“Genetic engineering promises to replace expensive and toxic chemicals with expensive and but apparently benign genetic information: crops that can protect themselves from insects and diseases without the help of pesticides.” (Pollan, 191). Genetic engineering can be beneficial in that it can feed more people more quickly, wasting less crops. In a way, genetic engineering replicates nature in that it creates hybrids to withstand environmental hazards, increasing an organism’s chances of survival.
Genetic engineering dates back to the time of the Incas. “A more or less vertical habitat presents special challenges to both plants and their cultivators, because the microclimate changes dramatically with every change in altitude or orientation to the sun and wind.” (193) The Incans found a way of working around this obstacle by planting potatoes suited for different microclimates in patches. The difference between this modification and today’s genetic engineering is that the Incans worked with the land as best they could, instead of trying to develop a radically different form of organism to fit the land and preferred growing style. “To Western eyes, the resulting farms (of the Incas) look patchy and chaotic; the plots are discontinuous, offering none of that Apollonian satisfaction of an explicitly ordered landscape.”

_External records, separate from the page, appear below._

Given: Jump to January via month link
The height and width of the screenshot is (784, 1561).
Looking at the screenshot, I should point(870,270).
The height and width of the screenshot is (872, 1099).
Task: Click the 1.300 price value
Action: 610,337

Though growing crops in strait lines may be easier when it comes to treatment and harvest, I believe that trying to grow things in accordance with the land produces a more sustainable result. Some organic farmers grow crops together, such as flowers that need shade under fruit-bearing trees, a less “orderly” yet equally profiting method of growing useful plants. By carefully observing and trying to play along with nature’s ways, we can provide ourselves with a more sustainable future.